Given the flexibility that the Cuban government is showing and the level of acceptance that we have found among a group of our main creditors, we are sure we can quickly find solutions to our commercial debt problem. Without doubt this will have a positive influence on the process of renegotiating with the Paris Club.
EM: How much does the US trade embargo affect Cuba?
FC: The economic blockade is an aggressive, illegal and arbitrary measure against Cuba which the US government has been applying for over 30 years. It is calculated that the blockade has cost Cuba a total of $30 billion in all, in other words over four times our convertible currency debt.
But the blockade has not been able, in all this time, to achieve its objective of suffocating Cuba's economy. It is also an anachronism because, after the disappearance of the USSR and the end of the Cold War, this small country can no longer be accused of being the satellite of an enemy power.
It is also damaging for North American businessmen because as Cuba redirects its foreign trade towards the world market and opens up the chance of partnerships with foreign capital, they are excluded and lose business opportunities.
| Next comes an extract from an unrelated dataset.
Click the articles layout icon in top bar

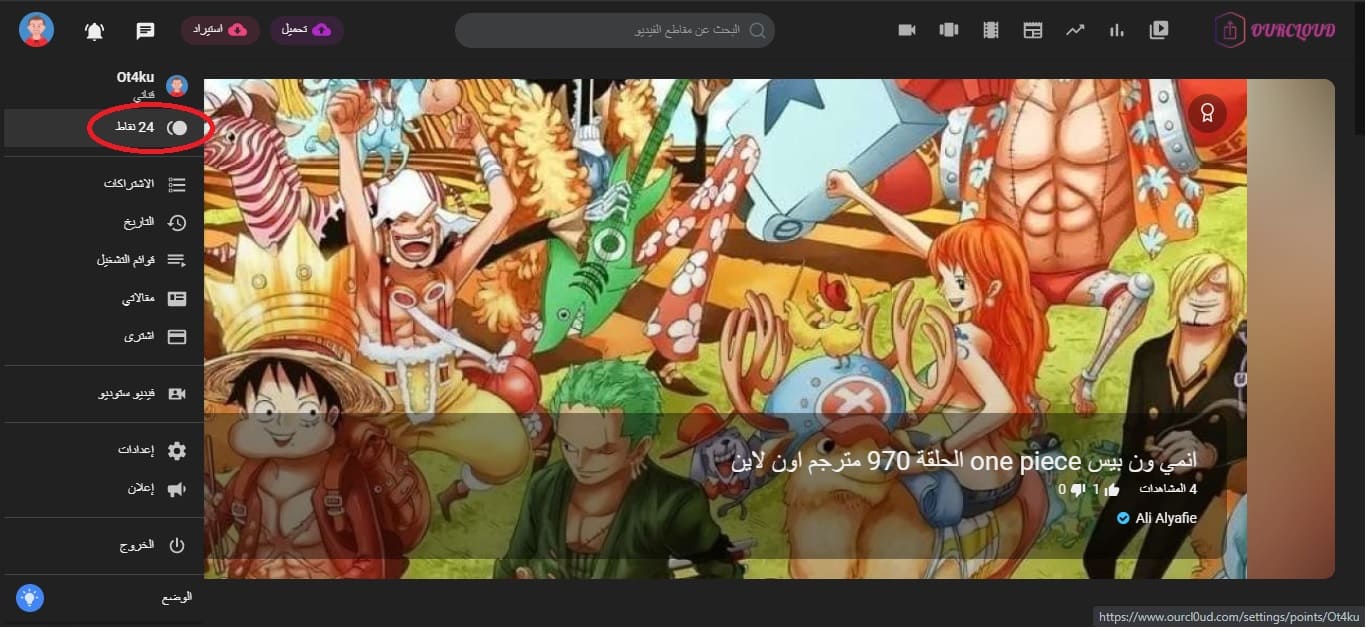(x=1033, y=30)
North American academics calculate that the US currently loses the chance of selling between $1.3 billion and $2 billion of goods a year because of its exclusion from the Cuban market.
We have often expressed our readiness to establish normal economic relations with the US and make the most out of the mutual advantages derived from being close geographically. But it is up to the American government to decide how long it is going to continue blockading its own companies and businessmen, and also creating friction with the governments of other countries by trying to pressure them into incorporating US subsidiaries into the blockade.
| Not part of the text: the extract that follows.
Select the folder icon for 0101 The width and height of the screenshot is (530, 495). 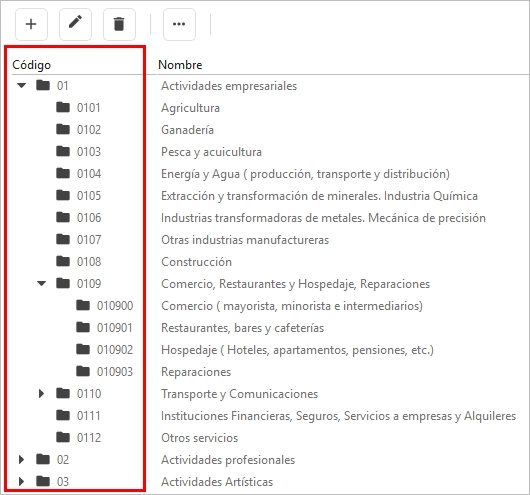click(63, 107)
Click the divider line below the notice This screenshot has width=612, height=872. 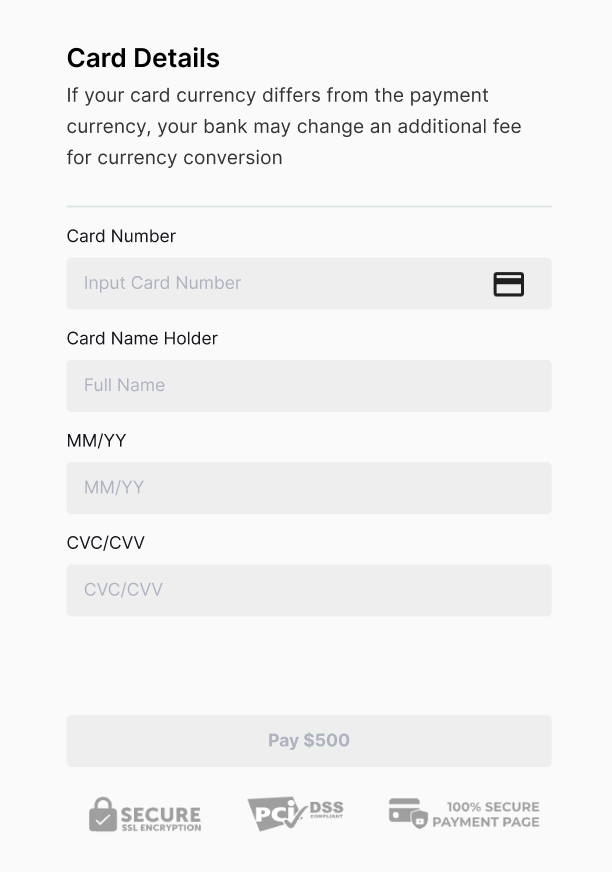309,206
The American government has even tried to block commercial operations between Cuba and firms such as Germany's Siemens and Pharmacia of Sweden, Toshiba and Nikon of Japan, France's COR and Medix of Argentina, despite the fact that these companies are not under the jurisdiction of the US.
EM: Do you see any chance of the embargo being dropped?
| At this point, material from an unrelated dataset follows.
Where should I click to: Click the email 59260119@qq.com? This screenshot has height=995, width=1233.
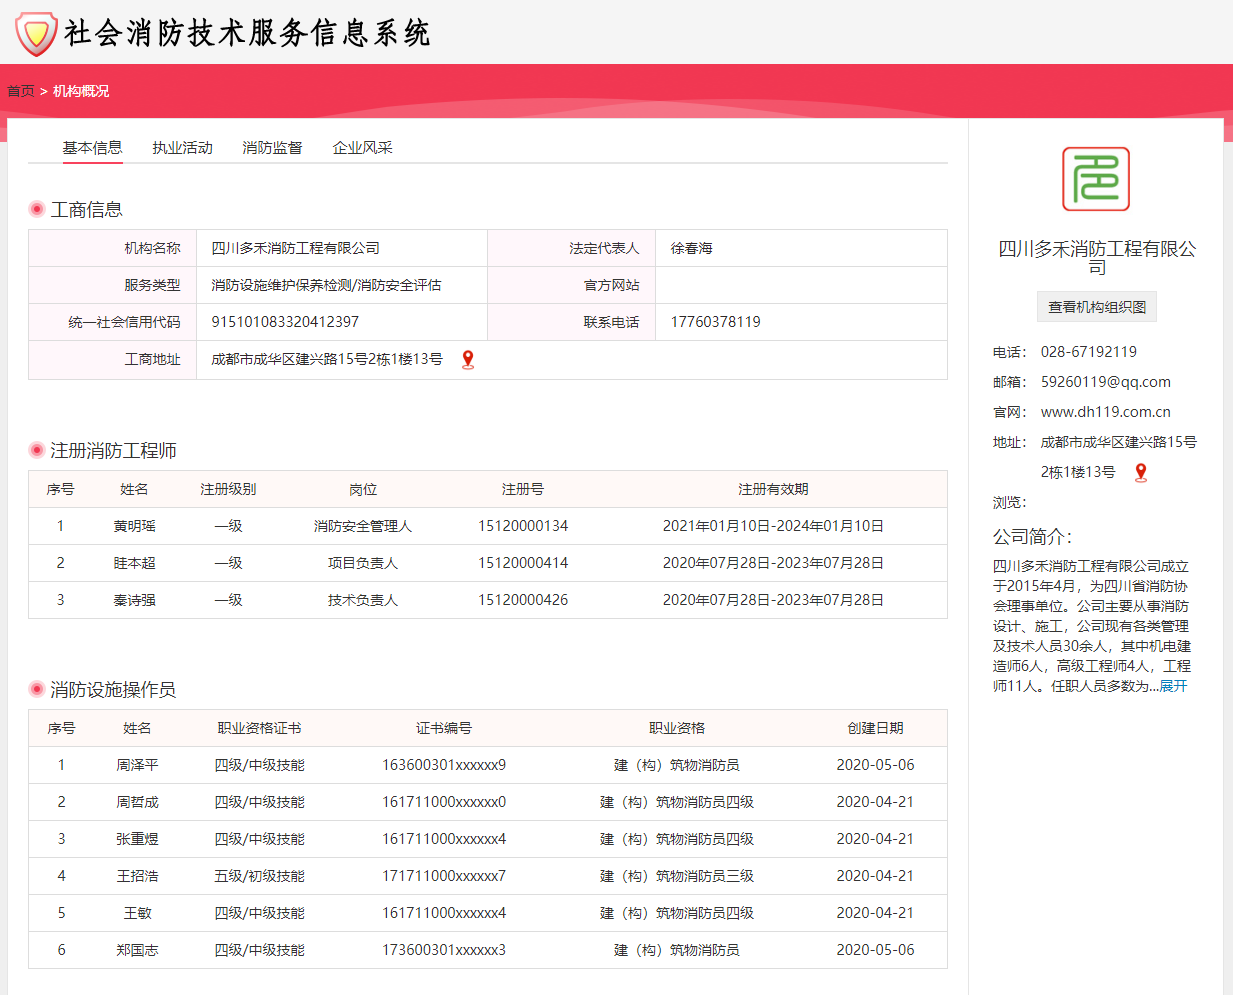pyautogui.click(x=1105, y=382)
FC: In the short-term, I don't think that could happen. It's better to be prepared for it to take a long time and to adopt the necessary measures to meet the difficulties it will cause. But I think it's a matter of time.
EM: How long?
FC: Not even the Americans themselves know. Americans do not know now who is going to win the next election. They have three candidates and the man in first place in the polls has not even registered as a candidate. If they do not even know who the president of the US might be, I cannot know when the blockade will be lifted.
EM: That's called democracy...
FC: Now you see what happened in Los Angeles. Nobody would have thought that anything like that could happen. The American troops that invaded Panama and Grenada had to invade LA to bring the city back to order. So unexpected things happen, strange things happen in this world. The United States today holds a position of hegemony both politically and militarily, but economically it is weak. It is not in a position to compete with the big economic powers which have emerged. It has a $400 billion deficit.
The US is looking for money. It is a competitor with the Third World countries for resources. Before, the situation was very difficult for the Third World. The Soviet Union and the socialist countries had not yet become clients of the international lending institutions. Now the Third World nations looking for money in the market have to compete with the former socialist countries and with the US, so it is not easy to get money.
Instead of all that, there are people who are interested in coming and doing business with us, because here we have peace which you don't find in abundance elsewhere. Where is it better to invest: in LA or in Havana?